The Ministry of Defence Production (), is a Cabinet-level ministry of Pakistan government concerned with the development and production of the full range of equipment and stores for the Pakistan Armed Forces ranging from platforms such as main battle tanks and multi-role combat aircraft to guided weapons, small arms, uniforms and unguided munitions of all calibres. The current Defense Production Minister of Pakistan is Muhammad Israr Tareen.

Leadership
Muhammad Israr Tareen is the Minister of Defence Production; Lt. General (Retd) Humayun Aziz is the Federal Secretary, and Major General Ghulam Jafar is additional secretary based at Calcutta House in Rawalpindi.

The ministry's bureaucracy is split into three wings, administration, projects, and foreign collaboration, each overseen by an assistant secretary.

A list of the ministry's organisations is provided at the bottom of the page.

History
With the creation of Pakistan, a Directorate General Supply and Development was established under Ministry of Defence. In 1953, it was reorganised as Defence Purchase Directorate.

The embargo imposed by Western powers on India and Pakistan during the war of 1965 led to the establishment of Directorate General Munitions Production and Procurement in 1967.

This was bifurcated in 1970 into the Directorate General of Munitions Defence Purchase and the Directorate General of Munitions Procurement.

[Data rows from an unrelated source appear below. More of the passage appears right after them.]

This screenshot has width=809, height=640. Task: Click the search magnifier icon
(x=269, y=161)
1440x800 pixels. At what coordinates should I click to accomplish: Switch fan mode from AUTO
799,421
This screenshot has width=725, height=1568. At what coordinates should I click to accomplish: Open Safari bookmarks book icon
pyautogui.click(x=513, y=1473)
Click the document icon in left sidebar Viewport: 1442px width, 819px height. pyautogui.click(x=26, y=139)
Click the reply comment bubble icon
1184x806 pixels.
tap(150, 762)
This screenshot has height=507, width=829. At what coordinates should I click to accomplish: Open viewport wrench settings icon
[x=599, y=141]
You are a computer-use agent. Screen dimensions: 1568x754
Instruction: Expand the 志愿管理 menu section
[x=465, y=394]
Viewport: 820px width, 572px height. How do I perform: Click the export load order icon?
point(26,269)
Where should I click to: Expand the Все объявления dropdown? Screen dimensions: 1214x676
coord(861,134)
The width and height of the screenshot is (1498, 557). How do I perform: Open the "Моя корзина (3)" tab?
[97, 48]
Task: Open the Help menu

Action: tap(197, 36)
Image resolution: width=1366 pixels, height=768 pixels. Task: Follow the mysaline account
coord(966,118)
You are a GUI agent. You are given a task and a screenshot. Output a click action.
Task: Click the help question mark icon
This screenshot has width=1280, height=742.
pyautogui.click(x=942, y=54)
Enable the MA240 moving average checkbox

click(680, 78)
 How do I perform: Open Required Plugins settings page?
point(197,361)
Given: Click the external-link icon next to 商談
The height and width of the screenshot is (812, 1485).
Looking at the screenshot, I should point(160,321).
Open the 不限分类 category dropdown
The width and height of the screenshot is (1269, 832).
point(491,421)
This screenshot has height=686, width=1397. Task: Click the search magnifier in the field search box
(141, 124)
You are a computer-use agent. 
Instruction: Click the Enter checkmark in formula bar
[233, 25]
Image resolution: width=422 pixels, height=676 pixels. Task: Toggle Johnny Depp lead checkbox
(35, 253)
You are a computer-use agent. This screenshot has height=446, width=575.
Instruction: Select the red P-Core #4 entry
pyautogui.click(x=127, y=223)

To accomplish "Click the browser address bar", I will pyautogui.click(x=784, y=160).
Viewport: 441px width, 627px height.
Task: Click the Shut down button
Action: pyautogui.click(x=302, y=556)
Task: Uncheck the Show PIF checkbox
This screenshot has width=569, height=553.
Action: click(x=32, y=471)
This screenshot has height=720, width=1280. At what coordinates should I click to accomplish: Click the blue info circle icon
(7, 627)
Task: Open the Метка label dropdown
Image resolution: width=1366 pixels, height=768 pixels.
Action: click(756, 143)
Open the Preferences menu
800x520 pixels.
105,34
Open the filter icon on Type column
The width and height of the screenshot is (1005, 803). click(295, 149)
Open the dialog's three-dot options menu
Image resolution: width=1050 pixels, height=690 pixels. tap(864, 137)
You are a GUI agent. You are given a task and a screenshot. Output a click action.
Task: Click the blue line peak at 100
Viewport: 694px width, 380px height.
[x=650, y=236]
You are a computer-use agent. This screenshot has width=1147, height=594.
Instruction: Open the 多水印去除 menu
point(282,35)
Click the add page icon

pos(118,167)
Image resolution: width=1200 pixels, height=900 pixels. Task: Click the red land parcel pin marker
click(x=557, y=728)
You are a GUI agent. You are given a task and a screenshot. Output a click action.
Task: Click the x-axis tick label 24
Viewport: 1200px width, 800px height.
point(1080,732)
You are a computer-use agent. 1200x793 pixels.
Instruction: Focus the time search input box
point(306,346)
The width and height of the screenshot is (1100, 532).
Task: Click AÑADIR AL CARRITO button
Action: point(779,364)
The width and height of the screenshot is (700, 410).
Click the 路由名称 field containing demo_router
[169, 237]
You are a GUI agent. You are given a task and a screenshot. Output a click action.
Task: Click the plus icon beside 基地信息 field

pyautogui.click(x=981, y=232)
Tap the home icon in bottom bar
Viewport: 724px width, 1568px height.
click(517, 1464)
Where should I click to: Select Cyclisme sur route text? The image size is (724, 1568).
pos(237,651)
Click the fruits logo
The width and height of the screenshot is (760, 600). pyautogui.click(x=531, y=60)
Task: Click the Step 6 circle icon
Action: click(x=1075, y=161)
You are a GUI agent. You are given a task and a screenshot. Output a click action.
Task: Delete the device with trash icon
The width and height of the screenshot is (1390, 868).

The first emphasis was small arms and the production of munitions by POF through tie-ups and technology-transfers from friendly states in the East and West, however the experience of the 1971 highlighted the attraction of greater self-sufficiency in major weapon systems.

As a result the Defence Production Division was established within the Pakistan Ministry of Defence in 1972 by President Zulfiqar Ali Bhutto who appointed Abdul Hamid as secretary in charge of the division.

Significant investments were made through the 1970s and 1980s to establish enterprises such as Heavy Industries Taxila and Pakistan Aeronautical Complex with assistance from the People's Republic of China in particular, as well European defence companies from countries such as France and Sweden.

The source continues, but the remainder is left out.